The GMC has been greatly criticized by the medical
profession for its handling of the case of Bawa-Garba, in which it was deemed
to have overreacted, perhaps because of the criminal prosecution that followed
the case….
Charlie Massey, chief executive of the GMC, said the
organization will "carefully examine" the issues surrounding the case
"to see what lessons can be learned."
"Doctors have rightly challenged us to speak out more
forcefully to support those practicing in pressured environments, and that is
what we are increasing our efforts to do," said Massey.

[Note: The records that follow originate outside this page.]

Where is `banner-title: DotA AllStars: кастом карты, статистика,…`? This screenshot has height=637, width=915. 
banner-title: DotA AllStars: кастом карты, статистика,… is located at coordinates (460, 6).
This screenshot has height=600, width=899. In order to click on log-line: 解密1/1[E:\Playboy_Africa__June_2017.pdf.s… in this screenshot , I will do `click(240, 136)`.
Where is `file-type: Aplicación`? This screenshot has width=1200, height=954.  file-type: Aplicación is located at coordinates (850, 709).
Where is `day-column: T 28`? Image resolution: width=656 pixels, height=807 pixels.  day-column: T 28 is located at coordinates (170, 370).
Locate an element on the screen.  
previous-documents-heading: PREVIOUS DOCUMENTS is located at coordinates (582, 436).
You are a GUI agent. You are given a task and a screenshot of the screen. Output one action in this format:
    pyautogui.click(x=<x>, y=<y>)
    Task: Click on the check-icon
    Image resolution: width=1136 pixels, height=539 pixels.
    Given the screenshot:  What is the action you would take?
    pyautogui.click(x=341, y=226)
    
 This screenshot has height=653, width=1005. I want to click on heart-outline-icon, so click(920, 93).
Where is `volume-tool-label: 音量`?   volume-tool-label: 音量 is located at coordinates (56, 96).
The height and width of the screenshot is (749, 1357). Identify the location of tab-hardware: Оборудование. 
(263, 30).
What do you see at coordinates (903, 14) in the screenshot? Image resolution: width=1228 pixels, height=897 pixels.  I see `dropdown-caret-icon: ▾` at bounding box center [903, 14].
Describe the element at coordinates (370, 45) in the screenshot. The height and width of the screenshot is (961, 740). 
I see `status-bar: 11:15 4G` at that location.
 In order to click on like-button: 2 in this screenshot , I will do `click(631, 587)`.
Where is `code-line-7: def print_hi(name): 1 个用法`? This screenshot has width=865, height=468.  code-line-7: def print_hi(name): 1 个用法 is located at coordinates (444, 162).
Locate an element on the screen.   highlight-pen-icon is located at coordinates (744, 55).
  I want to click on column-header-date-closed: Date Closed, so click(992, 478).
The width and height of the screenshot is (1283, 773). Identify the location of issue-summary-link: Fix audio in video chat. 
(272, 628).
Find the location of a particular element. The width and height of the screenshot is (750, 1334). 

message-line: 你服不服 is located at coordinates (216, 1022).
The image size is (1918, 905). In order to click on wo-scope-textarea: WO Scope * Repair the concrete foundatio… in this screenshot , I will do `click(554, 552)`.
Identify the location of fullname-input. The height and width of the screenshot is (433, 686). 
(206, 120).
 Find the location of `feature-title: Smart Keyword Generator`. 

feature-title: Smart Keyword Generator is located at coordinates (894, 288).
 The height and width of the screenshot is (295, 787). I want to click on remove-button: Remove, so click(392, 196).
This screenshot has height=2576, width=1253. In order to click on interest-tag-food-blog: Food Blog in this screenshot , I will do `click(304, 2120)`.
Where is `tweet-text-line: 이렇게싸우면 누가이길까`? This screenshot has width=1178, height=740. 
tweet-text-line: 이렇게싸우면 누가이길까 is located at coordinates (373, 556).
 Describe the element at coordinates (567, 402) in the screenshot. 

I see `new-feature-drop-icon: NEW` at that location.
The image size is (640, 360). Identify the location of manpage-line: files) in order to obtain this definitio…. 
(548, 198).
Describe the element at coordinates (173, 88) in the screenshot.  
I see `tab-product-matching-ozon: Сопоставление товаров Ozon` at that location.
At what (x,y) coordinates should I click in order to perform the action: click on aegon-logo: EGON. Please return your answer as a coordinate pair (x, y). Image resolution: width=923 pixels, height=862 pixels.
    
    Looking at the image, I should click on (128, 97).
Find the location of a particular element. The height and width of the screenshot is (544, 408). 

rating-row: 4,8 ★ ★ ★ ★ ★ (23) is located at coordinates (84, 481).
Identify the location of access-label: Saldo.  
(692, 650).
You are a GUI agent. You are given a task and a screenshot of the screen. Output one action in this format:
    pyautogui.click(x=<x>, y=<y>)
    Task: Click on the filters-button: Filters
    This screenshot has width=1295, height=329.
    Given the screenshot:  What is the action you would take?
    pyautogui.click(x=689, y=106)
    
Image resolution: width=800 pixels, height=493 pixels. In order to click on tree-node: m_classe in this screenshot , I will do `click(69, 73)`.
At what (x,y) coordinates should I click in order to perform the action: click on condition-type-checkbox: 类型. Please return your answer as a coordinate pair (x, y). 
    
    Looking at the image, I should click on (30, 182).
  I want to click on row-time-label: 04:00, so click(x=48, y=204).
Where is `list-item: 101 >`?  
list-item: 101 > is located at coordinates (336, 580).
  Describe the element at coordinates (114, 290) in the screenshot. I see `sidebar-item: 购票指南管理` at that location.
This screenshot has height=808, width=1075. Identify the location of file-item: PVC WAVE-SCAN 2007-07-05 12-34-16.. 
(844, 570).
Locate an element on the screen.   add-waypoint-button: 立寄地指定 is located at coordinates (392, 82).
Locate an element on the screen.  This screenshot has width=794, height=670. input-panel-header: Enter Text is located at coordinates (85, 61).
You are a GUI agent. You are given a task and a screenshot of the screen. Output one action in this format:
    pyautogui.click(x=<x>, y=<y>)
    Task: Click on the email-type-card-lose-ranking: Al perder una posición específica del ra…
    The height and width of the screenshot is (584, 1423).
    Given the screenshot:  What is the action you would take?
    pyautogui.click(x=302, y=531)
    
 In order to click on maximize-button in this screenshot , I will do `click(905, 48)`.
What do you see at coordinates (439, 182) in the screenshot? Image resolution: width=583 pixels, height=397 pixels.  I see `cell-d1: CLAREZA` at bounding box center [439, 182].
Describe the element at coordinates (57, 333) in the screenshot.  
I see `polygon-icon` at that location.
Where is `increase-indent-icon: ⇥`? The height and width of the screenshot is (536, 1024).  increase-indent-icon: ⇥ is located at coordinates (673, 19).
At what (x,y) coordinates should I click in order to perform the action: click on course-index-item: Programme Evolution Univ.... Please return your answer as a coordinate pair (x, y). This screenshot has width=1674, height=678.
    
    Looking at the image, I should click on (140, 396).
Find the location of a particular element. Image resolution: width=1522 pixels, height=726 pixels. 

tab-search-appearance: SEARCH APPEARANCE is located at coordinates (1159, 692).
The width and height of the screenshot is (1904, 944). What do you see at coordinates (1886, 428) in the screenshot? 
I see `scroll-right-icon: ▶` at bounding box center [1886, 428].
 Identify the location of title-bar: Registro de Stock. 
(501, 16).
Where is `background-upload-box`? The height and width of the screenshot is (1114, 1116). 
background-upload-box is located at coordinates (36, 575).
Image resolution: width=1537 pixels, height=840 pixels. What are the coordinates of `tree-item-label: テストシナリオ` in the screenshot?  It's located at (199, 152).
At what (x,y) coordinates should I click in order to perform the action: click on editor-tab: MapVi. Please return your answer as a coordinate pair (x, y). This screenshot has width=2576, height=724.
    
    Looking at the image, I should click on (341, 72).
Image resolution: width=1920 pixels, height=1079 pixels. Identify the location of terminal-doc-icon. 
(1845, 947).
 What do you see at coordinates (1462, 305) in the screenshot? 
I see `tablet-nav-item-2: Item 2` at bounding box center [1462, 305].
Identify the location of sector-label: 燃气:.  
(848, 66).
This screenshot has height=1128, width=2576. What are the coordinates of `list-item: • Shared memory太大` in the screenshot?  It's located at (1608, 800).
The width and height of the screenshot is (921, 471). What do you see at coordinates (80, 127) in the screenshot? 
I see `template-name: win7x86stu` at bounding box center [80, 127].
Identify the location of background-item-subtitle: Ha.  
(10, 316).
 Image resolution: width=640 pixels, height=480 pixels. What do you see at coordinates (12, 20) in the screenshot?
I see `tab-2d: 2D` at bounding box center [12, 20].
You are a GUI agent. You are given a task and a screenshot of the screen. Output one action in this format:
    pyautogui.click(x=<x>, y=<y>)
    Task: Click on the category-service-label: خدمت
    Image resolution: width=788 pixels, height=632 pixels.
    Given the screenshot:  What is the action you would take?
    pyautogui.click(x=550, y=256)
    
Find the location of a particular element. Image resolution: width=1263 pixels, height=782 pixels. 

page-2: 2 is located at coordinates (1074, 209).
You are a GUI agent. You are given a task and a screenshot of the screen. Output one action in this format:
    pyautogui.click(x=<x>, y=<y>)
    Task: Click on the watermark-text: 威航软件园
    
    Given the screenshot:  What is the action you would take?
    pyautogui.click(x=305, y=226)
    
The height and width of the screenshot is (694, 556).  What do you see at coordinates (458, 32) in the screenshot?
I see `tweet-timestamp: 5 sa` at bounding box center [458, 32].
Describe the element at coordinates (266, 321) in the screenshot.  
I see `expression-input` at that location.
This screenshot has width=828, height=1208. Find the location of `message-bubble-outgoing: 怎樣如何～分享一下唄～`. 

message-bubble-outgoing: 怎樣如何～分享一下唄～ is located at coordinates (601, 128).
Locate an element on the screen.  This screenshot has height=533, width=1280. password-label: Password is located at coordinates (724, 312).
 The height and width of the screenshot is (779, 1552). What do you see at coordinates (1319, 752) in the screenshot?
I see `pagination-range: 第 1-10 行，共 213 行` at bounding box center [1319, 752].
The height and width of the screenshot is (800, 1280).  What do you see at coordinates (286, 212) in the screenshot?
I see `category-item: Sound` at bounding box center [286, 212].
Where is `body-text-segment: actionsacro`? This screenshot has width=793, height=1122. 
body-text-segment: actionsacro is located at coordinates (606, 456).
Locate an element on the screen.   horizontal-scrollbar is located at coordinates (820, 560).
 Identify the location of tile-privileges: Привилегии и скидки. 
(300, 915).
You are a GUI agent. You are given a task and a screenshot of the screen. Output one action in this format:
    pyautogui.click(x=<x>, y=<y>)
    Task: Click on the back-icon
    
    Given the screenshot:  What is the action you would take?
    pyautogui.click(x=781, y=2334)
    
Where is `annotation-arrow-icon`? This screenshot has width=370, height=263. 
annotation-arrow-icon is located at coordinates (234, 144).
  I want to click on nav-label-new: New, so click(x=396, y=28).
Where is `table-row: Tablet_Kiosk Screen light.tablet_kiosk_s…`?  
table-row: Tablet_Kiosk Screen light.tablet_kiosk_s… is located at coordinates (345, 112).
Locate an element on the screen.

The Doctors' Association UK said the GMC had shown it could
not be trusted to take a balanced and nonpunitive approach in situations in
which a healthcare professional's abilities might be compromised by shortcomings
of the system.
The case, it noted, has "united the medical profession
in fear and outrage," whereby "a pediatrician in training...a highly
regarded doctor, with a previously unblemished record, [was] convicted of [the
criminal offence of] gross negligence manslaughter for judgments made whilst
doing the jobs of several doctors at once, covering six wards across four
floors, responding to numerous pediatric emergencies, without a functioning IT
system, and in the absence of a consultant [senior physician], all when just
returning from 14 months of maternity leave."